I haven't written much about SEPA, the Single Euro Payments Area, lately because there's not been much to update although the last time I did, I asked the question: "Are SEPA and the PSD completely broken?"

However, there is now some news as I was with Gerard Hartsink in Hong Kong and Ruth Wandhofer in Frankfurt over the past fortnight and gained a healthy injection of knowledge about the last SEPA and Payment Services Directive (PSD) views.

Gerard Hartsink is Chairman of the European Payments Council (EPC) and Senior Vice President with ABN AMRO.  He is well known as the driving force behind making all of the SEPA plan work, and speaks regularly at forums worldwide as well as being a contributor to the SEPA Book.

Here's Gerard in Hong Kong discussing SEPA and SEPA Direct Debits (SDD):

One thing Gerard made clear is that the SDD program is important but has been challenging. 

This is illustrated by the issues of interchange fees for direct debits being introduced, such that each country can migrate towards SDD structures.  The importance of this is that different countries have different needs and charging structures, and a temporary period of interchange allows each country to slowly migrate towards harmonisation. 

For example, France has historically charged €0.12c per direct debit whilst most countries offer such processing for free through cross-subsidisation.  Under the SDD interchange rules, France has to reduce this charge by almost a third and, over time, to zero charging.  There's a challenge.

Meanwhile, Italy has a totally different product with floats and dating structures that allow Italian banks to generate significant margin on direct debit processing.  This will also be eradicated by SDD and PSD rules.

With France and Italy dealing with significant differences in charging and processing, it's no wonder that no end-date for SEPA migration has been agreed yet.

This point was picked up by Ruth Wandhofer, Vice President for Cash Management in Europe within Citi's Global Transaction Services Divison. 

Ruth also chairs the meetings across the banks implementing the Payment Services Directive and is heavily embroiled in negotiating the implementation plans for both SEPA and the PSD.

Ruth discusses the details of SEPA and the Payment Services Directive at the European Banking Forum in Frankfurt last week**:

The net:net of Gerard and Ruth's comments implies that the program has stalled.

I said this last year, and say it again.

SEPA Credit Transfers are picking up a pace, but it's slow.  Only 1.9% of all credit transfers use the SCT structure today.

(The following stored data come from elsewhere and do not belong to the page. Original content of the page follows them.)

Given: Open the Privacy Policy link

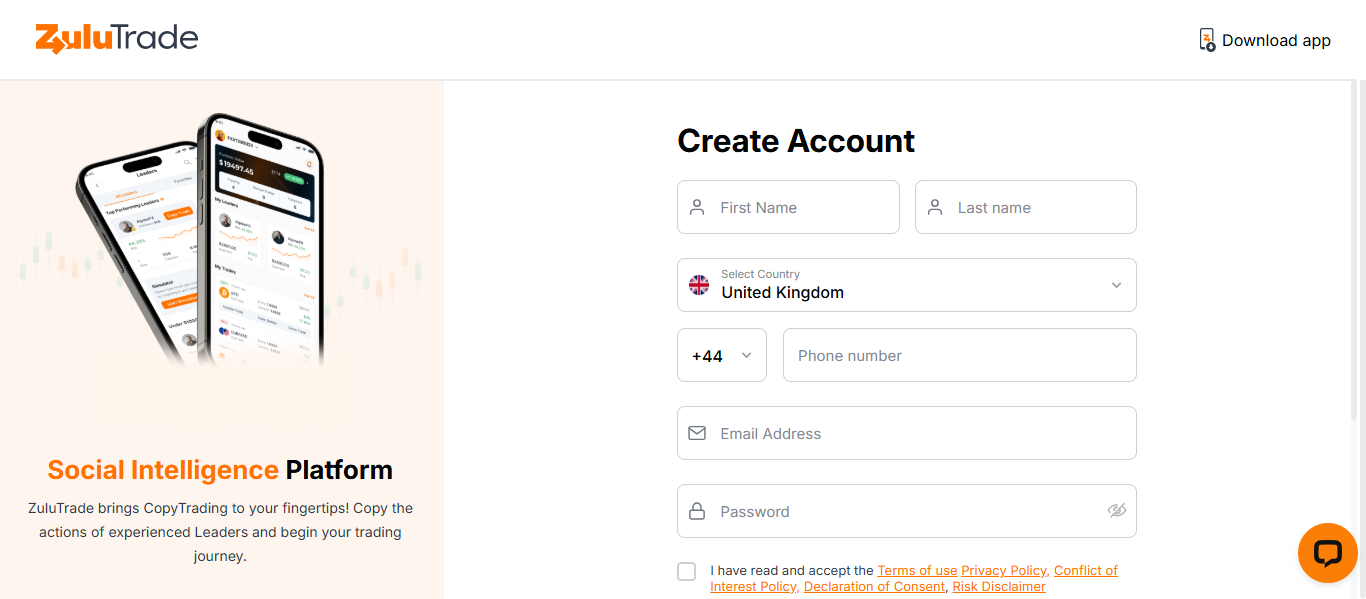Looking at the screenshot, I should pyautogui.click(x=1003, y=570).
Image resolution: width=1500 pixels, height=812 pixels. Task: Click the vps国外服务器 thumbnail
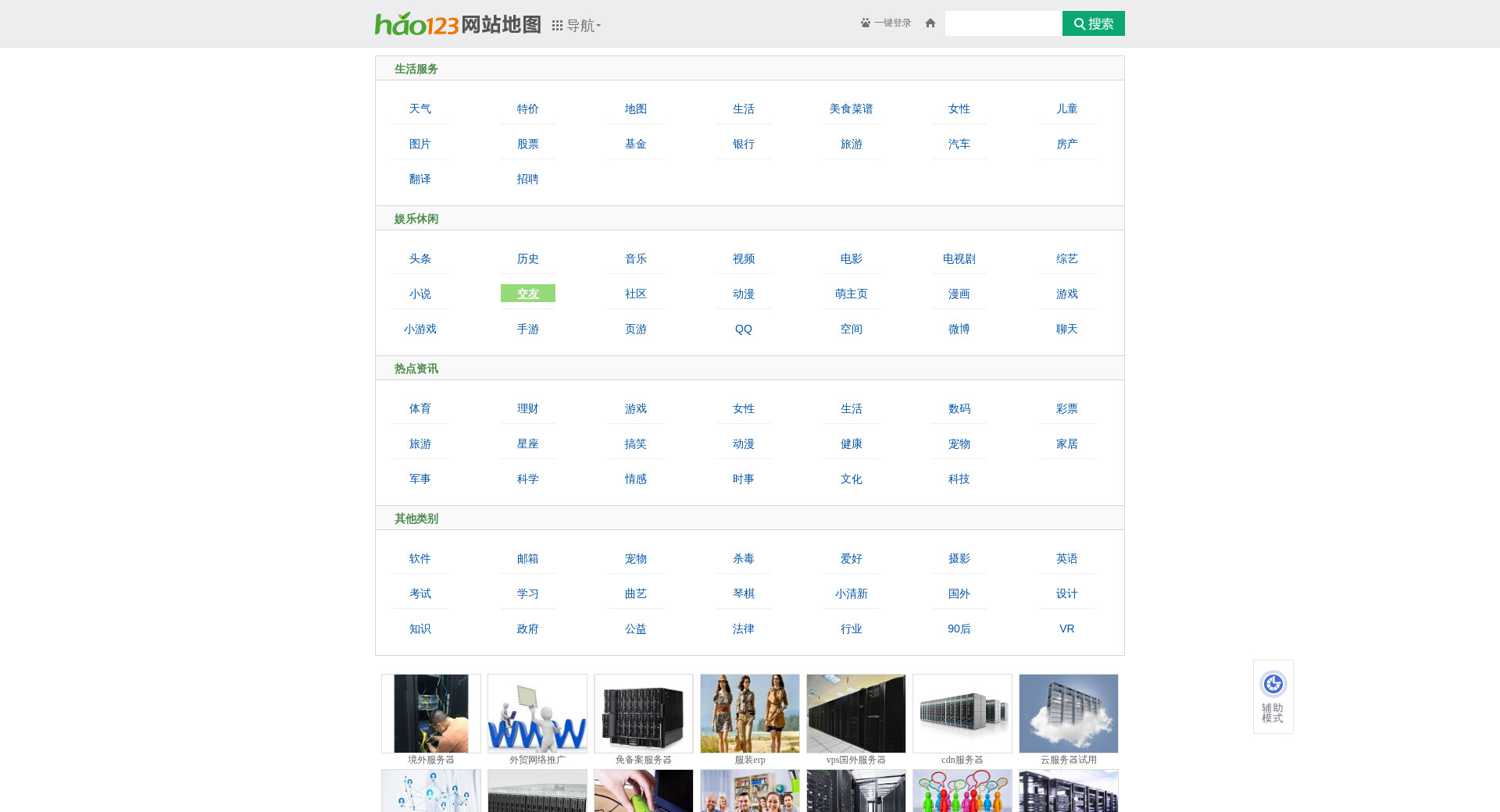[x=856, y=714]
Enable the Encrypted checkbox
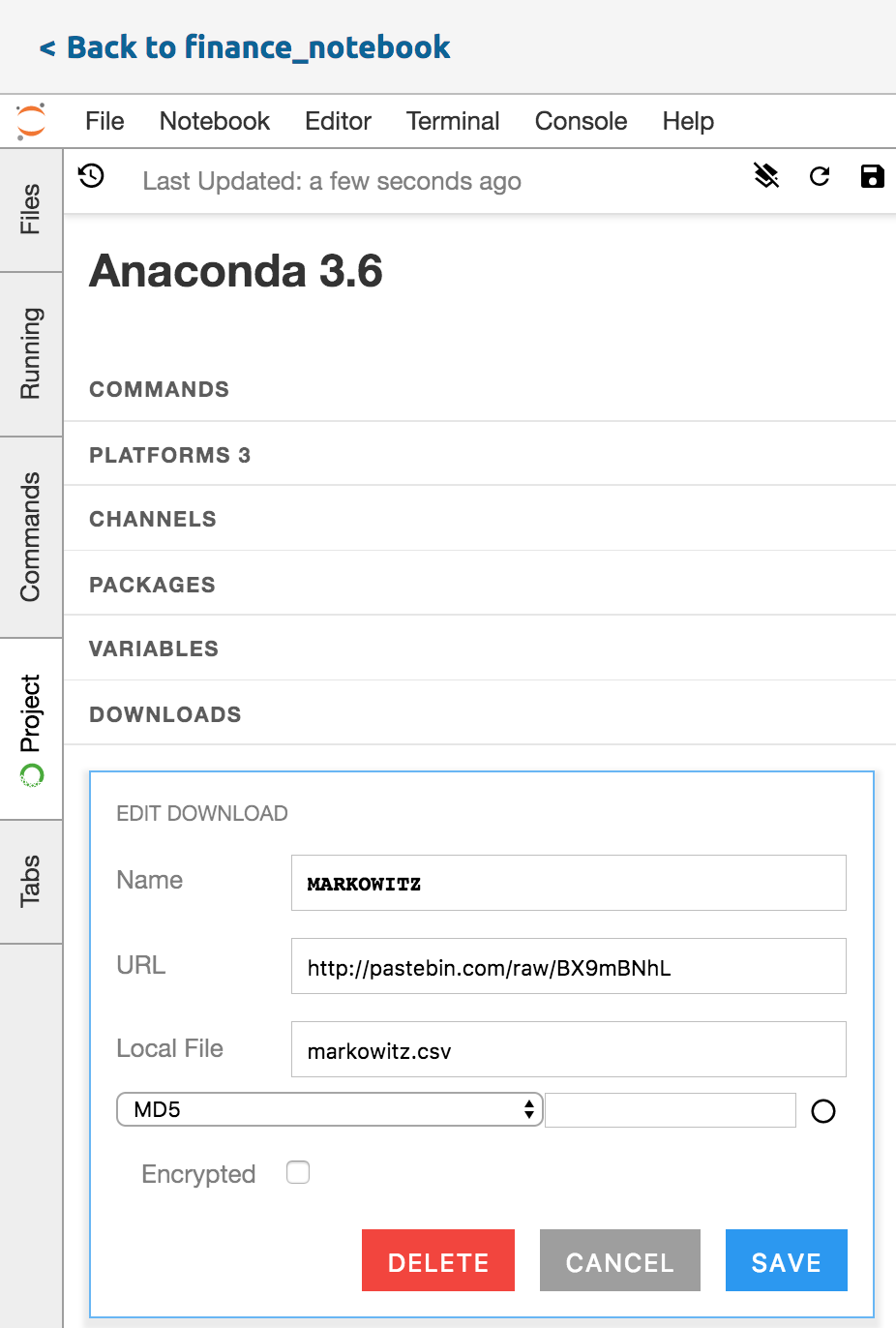The height and width of the screenshot is (1328, 896). 298,1172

e-invoicing is taking off as a specialist interest area, but nothing has yet been agreed or is in place, and it is unlikely to be until 2012 or later. 

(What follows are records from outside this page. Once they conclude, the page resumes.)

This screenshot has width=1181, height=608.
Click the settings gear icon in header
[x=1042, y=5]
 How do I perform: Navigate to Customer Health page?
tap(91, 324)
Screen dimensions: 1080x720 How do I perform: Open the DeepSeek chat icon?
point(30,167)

The Payment Services Directive (PSD) is agreed and is being transposed by most nations, except Sweden.  Even with transposition, each country has its own PSD flavour so we have 27 flavours of harmonisation.  That's not a standard.

Meanwhile, the SEPA Direct Debit program will start this year.  Hopefully it starts in November, when the PSD gets transposed, but it's not guaranteed.  This is to be determined at an EPC meeting on 31st March where the banks will agree whether November is do-able or not.

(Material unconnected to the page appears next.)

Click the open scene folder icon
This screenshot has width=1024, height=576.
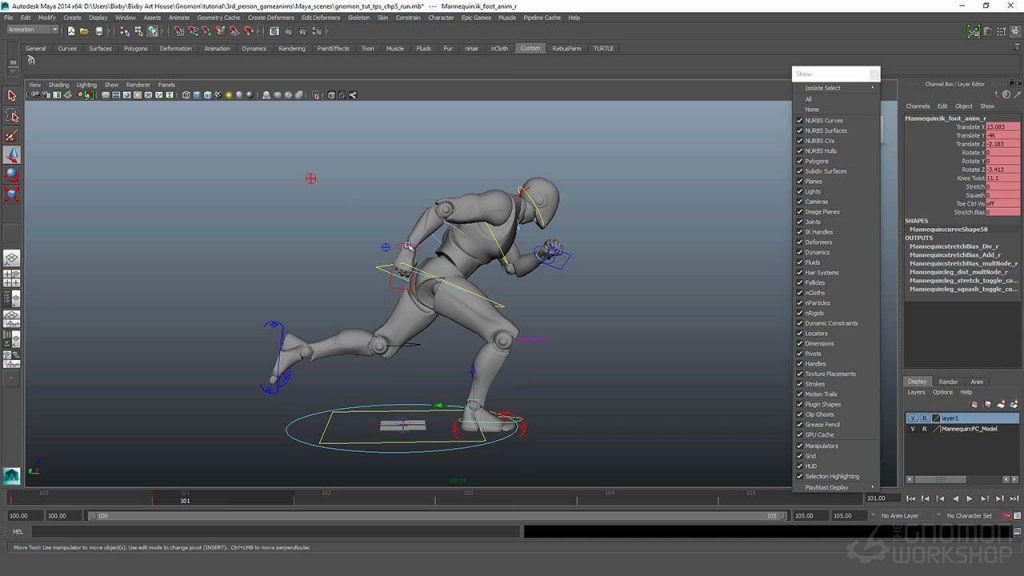(x=82, y=31)
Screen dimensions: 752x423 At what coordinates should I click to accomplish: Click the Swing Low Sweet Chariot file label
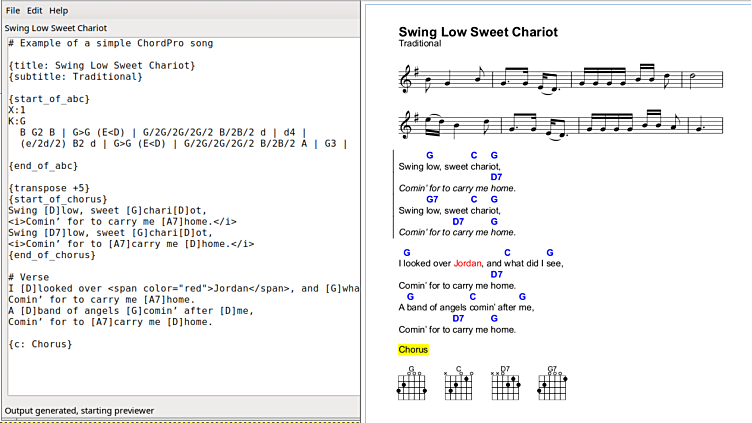[x=55, y=28]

Finally, there's no migration or end-date mandate for any of the above and, until there is, this program is a road to nowhere.

That's why Gertrude Tumpell-Gugerell of the ECB made the call for an end-date at the PARSIFAL meeting I attended in Frankfurt last week:

"We need a migration end date from which on onwards
only the European payment instruments will
exist. We all know that it is inefficient and costly if two schemes
continue to run in parallel for a prolonged period of time. Dual
processing does not generate the economies of scale that the SEPA is
able to deliver and hampers stakeholders in fully reaping its benefits.
Maintaining national instruments implies that fragmentation along
national borders is preserved, and that the integration of the European
retail market has failed. Thus, working towards the establishment of a
migration end date is deemed of the utmost importance to make the SEPA
a success."

My aim is not to be negative in portraying things this way, as it's all been moved in the right direction slowly but surely over the last decade, but there's the rub.  It's taken a decade to get to the point outlined above and with the banking system in meltdown, some banks seem to view all of this as irrelevant anyway.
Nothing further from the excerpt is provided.